Dr Rebecca Sutton

Dr Rebecca Sutton is a Senior Lecturer in International Law at the University of Glasgow School of Law, where she convenes the LLM Law of Armed Conflict programme. Previously, Rebecca was a Leverhulme Trust Early Career Fellow at Edinburgh Law School, where she led a PSRP project on Rohingya rights in Cox’s Bazar. From 2018-2020, Rebecca was a post-doctoral researcher on the ERC-funded ‘Individualization of War’ project at the University of Oxford, and a post-doctoral fellow at McGill University.

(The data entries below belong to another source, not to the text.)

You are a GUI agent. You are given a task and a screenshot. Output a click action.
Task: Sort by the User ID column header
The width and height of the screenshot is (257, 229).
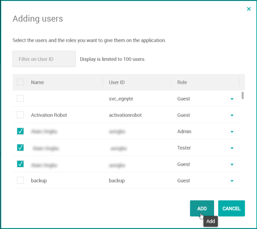tap(117, 82)

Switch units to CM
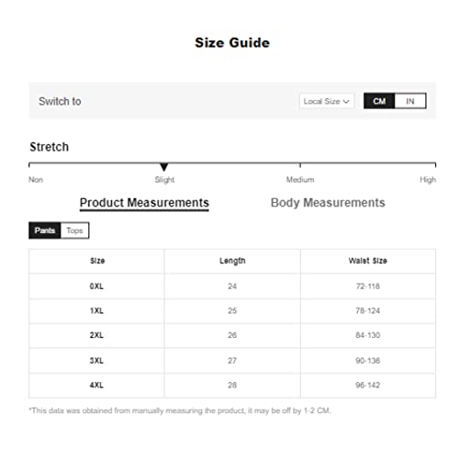379,101
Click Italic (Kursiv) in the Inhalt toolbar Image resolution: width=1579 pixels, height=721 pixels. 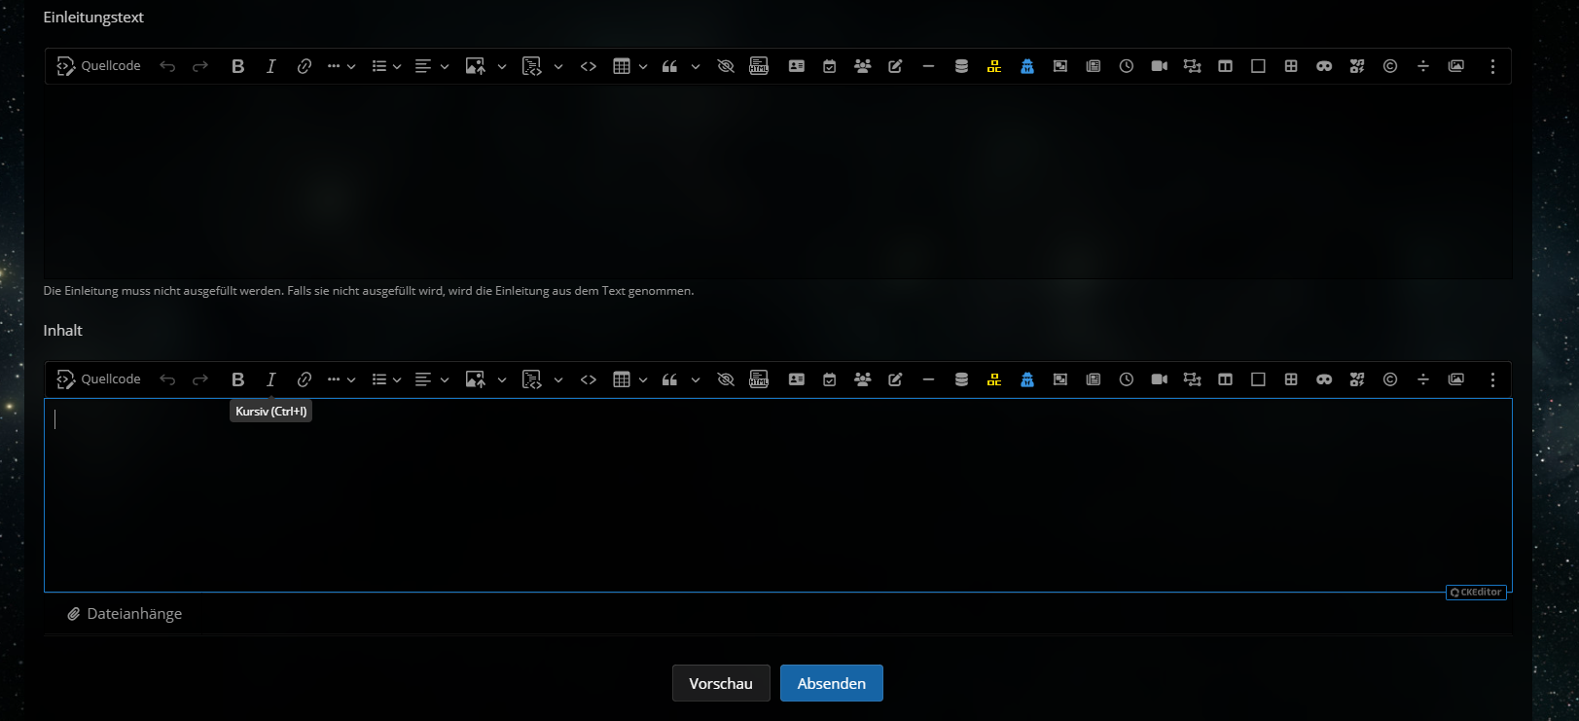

Rebecca received her PhD in Law in 2018 from the London School of Economics, where she was a Pierre Elliot Trudeau Foundation scholar and a SSHRC doctoral scholar. She holds a JD and a Certificate in Aboriginal Legal Studies from the University of Toronto, and an MSc in Violence, Conflict and Development from SOAS, University of London. Rebecca is licensed to practice law as a Barrister and Solicitor in Ontario, Canada. Rebecca’s current research agenda explores the role of emotions in International Humanitarian Law (IHL); frontline humanitarian negotiations; innovations in IHL pedagogy; and ‘participatory action research’ methodologies for working with displaced youth. Her first monograph, The Humanitarian Civilian: How the Idea of Distinction Circulates Within and Beyond IHL, was published by OUP in 2021.